In the framework of Markov jump linear systems, two primary problems are addressed. First, we focus on the full-state observation system identification problem, i.e., learning system parameters from observed sequences of discrete and continuous states. We propose a variant of least squares algorithm called switched least squares. By leveraging classical regression theory, we establish the algorithm's strong consistency and derive its convergence rate. Furthermore, we integrate this algorithm into a certainty-equivalence framework tailored for controlling Markov jump linear systems. By leveraging the convergence rate of switched least squares, a novel regret decomposition, and the concentration properties of martingale difference sequences, we derive a sub-linear regret upper bound for the proposed algorithm.
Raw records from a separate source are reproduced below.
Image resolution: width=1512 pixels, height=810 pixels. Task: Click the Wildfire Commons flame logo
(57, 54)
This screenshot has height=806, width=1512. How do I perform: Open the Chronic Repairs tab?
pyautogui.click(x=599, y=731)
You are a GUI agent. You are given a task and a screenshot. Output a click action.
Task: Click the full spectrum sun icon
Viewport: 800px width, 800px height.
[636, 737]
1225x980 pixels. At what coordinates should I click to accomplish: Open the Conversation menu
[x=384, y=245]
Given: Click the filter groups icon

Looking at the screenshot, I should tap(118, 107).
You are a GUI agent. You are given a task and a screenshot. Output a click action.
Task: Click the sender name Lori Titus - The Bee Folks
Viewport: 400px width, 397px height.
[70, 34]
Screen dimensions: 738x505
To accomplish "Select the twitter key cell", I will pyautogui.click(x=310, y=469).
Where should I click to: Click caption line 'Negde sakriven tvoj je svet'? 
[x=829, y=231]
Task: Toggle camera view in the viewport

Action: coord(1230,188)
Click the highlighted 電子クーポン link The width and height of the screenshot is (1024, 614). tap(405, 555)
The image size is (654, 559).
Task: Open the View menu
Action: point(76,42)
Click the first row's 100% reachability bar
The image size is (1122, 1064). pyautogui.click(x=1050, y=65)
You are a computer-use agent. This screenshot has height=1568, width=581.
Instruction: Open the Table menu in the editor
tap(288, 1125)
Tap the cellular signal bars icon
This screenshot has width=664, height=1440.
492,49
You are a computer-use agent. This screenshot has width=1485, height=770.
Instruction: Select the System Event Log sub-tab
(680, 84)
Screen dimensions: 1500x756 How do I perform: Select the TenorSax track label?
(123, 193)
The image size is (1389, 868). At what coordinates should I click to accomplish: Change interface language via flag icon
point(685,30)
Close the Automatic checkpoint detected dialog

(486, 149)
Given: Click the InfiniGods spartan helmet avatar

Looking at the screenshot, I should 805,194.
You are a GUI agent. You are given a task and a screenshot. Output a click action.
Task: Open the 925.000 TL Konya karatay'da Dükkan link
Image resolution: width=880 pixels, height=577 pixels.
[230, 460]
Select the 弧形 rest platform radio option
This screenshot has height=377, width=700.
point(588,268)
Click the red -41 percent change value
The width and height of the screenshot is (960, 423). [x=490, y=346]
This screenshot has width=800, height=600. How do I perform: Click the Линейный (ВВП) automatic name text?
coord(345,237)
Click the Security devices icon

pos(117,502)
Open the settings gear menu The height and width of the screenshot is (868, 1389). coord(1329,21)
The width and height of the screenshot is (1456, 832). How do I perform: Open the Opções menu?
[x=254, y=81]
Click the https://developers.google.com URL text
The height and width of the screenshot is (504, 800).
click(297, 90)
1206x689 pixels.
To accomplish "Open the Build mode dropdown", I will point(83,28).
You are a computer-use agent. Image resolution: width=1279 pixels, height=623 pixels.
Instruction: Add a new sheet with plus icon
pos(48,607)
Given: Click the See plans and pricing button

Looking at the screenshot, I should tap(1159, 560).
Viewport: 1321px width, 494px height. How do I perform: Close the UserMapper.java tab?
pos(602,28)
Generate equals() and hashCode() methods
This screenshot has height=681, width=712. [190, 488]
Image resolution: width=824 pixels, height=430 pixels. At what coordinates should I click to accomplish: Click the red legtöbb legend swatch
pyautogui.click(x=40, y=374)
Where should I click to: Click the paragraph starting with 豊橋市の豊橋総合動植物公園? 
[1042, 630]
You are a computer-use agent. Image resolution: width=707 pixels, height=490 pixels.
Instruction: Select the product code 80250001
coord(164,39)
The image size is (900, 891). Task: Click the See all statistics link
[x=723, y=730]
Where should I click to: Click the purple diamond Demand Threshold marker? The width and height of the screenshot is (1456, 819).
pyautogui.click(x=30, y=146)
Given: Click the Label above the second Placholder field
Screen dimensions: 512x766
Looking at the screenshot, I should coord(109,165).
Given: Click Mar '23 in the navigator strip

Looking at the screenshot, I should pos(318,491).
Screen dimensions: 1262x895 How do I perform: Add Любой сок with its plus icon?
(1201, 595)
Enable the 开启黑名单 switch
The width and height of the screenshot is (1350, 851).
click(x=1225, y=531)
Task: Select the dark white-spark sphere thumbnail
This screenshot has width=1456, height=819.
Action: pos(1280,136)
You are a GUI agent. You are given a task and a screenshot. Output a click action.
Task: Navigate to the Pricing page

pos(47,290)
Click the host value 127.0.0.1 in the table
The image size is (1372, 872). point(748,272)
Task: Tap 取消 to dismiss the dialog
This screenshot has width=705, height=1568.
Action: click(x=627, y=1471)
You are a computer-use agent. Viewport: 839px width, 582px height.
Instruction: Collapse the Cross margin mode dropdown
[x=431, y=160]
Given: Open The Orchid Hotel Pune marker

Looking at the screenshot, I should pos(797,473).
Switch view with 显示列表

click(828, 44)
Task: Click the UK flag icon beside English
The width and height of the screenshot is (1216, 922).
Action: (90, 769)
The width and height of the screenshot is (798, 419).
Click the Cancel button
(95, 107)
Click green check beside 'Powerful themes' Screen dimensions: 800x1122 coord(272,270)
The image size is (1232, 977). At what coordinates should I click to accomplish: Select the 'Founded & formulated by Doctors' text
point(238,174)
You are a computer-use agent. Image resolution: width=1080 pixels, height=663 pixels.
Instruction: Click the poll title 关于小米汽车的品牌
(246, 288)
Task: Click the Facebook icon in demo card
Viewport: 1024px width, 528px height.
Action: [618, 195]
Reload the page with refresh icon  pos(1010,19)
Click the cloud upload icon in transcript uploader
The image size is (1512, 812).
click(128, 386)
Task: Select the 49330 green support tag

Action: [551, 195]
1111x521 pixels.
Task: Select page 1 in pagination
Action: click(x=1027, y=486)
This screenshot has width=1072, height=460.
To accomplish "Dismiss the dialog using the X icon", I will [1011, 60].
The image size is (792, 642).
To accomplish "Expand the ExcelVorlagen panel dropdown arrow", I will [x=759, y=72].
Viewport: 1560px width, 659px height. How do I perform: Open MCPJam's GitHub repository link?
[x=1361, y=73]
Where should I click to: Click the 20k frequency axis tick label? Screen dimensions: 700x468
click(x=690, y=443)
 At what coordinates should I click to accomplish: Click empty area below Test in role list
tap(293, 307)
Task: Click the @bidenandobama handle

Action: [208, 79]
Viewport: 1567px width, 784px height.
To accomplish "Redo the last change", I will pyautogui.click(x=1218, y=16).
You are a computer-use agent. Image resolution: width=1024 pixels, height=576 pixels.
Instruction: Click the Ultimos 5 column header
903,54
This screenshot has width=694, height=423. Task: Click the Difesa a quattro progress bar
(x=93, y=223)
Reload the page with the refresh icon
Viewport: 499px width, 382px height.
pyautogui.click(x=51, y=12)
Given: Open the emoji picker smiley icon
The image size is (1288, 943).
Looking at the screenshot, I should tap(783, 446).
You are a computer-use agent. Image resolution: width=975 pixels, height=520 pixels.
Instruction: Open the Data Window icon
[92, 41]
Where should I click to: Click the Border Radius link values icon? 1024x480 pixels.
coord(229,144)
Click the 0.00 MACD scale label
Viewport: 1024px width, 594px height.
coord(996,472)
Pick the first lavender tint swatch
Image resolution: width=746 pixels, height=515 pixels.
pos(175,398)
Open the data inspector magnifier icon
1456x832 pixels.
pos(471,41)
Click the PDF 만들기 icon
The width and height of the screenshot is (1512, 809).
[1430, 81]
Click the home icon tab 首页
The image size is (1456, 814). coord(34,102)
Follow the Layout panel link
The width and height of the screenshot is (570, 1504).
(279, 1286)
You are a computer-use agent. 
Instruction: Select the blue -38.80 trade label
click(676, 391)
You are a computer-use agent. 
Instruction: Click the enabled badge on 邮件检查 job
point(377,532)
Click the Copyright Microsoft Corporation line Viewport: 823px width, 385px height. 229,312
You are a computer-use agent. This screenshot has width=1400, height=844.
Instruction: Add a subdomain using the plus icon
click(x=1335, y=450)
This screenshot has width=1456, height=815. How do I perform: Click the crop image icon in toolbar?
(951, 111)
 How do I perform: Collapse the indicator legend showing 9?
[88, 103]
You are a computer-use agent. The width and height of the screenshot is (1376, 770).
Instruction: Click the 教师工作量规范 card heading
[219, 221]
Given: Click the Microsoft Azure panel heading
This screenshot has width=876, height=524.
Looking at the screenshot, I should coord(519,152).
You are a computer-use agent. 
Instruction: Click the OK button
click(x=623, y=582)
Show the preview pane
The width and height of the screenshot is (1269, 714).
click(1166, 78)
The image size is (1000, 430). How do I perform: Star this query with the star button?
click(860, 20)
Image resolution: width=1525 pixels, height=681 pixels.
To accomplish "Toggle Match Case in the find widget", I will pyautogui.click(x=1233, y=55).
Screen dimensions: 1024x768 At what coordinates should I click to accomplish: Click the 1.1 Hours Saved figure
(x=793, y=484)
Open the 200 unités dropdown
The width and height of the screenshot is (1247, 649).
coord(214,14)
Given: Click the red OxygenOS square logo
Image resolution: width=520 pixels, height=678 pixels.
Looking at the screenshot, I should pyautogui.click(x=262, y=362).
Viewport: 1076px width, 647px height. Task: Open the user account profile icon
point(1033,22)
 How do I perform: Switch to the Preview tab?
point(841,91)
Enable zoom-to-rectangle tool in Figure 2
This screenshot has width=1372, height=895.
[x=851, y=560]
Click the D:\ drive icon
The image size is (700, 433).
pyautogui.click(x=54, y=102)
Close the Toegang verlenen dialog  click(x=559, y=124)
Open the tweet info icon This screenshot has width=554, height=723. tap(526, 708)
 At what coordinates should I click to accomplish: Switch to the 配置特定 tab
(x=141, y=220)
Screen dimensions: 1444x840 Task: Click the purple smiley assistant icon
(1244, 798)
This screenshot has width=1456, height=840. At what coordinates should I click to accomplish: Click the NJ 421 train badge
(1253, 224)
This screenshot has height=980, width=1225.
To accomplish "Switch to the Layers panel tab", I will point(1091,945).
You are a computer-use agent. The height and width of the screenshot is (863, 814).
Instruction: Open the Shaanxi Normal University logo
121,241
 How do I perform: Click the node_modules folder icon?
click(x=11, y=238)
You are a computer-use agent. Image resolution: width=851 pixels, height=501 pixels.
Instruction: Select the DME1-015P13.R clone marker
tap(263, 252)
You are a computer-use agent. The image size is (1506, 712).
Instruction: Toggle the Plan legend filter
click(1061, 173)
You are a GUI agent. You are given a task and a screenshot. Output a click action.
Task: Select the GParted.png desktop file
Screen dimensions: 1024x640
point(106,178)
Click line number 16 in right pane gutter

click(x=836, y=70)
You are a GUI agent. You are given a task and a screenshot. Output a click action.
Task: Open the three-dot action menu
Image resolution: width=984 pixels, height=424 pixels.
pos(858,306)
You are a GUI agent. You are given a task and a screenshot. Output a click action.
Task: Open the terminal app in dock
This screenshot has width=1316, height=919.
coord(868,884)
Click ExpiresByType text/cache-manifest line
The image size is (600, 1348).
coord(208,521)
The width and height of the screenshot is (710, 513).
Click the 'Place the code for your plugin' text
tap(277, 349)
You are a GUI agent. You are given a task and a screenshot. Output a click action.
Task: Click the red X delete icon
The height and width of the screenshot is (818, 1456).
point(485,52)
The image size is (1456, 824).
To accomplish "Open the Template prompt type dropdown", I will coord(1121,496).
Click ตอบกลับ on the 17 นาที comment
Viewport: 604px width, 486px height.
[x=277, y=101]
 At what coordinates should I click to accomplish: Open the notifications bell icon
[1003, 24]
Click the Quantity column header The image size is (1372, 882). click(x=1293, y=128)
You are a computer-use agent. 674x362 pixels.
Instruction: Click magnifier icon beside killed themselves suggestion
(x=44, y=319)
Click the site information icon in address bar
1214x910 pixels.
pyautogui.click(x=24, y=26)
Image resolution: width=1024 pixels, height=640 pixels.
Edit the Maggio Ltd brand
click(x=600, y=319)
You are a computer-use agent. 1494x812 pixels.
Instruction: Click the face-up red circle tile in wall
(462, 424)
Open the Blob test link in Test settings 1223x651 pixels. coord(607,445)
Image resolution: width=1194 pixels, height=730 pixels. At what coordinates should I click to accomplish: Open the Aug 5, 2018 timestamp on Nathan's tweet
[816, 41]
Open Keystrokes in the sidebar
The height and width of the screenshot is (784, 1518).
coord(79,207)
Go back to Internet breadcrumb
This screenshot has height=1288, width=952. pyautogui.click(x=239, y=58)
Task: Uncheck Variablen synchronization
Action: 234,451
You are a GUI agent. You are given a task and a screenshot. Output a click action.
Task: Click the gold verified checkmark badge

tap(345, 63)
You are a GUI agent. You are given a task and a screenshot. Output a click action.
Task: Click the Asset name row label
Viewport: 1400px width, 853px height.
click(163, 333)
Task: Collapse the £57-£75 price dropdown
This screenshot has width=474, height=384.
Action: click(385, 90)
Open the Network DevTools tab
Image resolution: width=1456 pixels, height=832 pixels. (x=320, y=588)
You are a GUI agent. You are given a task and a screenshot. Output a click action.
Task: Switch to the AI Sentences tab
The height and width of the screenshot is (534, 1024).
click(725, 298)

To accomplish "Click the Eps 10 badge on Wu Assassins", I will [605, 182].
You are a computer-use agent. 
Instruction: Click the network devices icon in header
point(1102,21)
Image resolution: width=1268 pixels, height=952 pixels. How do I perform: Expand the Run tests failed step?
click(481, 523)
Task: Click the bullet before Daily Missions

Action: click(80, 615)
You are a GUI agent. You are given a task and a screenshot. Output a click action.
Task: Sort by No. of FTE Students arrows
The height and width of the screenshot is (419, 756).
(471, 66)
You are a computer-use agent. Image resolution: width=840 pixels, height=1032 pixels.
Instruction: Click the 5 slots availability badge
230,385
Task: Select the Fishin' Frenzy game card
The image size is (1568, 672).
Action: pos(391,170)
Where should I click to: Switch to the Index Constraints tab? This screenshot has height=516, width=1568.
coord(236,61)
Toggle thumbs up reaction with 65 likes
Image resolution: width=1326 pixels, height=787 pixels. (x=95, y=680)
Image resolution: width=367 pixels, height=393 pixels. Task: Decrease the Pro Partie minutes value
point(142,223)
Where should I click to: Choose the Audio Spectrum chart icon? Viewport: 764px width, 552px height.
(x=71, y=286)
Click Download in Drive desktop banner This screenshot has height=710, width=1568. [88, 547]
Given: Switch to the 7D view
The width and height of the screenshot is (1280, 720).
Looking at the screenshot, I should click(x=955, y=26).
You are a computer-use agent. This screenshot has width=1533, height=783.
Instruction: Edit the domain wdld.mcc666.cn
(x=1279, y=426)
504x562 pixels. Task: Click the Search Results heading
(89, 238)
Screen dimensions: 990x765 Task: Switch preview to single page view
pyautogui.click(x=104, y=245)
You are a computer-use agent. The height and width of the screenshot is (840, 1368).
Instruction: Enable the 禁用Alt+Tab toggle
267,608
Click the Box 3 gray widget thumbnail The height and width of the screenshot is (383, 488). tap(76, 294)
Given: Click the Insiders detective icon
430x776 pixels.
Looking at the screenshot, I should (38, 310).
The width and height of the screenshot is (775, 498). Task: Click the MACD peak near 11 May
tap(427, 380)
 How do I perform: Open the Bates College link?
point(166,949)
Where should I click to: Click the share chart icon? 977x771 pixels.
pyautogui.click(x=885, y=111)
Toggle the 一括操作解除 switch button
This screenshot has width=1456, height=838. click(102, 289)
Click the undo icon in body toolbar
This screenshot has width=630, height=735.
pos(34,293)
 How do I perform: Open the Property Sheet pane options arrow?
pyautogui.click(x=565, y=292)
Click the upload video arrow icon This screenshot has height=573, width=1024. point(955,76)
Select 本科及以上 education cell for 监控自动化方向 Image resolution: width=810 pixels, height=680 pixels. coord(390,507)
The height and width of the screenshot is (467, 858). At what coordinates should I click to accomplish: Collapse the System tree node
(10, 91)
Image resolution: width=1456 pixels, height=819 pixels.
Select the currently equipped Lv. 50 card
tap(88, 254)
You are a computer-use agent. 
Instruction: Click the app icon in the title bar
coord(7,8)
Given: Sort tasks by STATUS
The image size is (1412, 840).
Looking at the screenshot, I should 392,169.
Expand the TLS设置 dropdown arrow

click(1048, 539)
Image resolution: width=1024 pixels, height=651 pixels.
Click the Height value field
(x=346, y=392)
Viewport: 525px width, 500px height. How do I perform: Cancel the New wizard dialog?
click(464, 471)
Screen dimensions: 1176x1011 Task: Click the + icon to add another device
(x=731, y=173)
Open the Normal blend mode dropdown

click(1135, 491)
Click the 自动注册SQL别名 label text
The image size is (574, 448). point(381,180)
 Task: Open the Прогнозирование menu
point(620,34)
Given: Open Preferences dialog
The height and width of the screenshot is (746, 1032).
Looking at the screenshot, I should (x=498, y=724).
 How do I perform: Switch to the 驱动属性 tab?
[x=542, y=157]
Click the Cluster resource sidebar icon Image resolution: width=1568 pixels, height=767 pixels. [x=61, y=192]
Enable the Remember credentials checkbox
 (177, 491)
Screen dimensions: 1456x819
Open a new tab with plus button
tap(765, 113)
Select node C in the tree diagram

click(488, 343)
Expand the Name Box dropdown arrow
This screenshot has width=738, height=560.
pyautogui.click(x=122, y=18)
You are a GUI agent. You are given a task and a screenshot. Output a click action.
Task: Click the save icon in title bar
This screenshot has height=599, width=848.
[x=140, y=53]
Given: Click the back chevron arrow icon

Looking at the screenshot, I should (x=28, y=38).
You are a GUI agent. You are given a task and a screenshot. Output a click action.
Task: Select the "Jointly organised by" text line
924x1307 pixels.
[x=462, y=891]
In the second part of this thesis, we investigate the concentration properties of cumulative rewards in Markov Decision Processes (MDPs), focusing on both asymptotic and non-asymptotic settings. We introduce a unified approach to characterize reward concentration in MDPs, covering both infinite-horizon settings (i.e., average and discounted reward frameworks) and finite-horizon setting. The asymptotic results include the law of large numbers, the central limit theorem, and the law of iterated logarithm, while the non-asymptotic results include Azuma-Hoeffding-type inequalities and a non-asymptotic version of the law of iterated logarithm. Using these results, we show that two alternative definitions of regret for learning policies in the literature are rate-equivalent. The proofs rely on a novel martingale decomposition of cumulative reward, properties of the solutions of the policy-evaluation fixed-point equation, and asymptotic and non-asymptotic concentration of martingales.
Finally, the analysis is extended to the case of linear systems, where we establish the asymptotic normality of the cumulative cost induced by the optimal policies in linear quadratic regulators (LQRs). These results address some of the key theoretical questions in integrating learning and control in stochastic systems.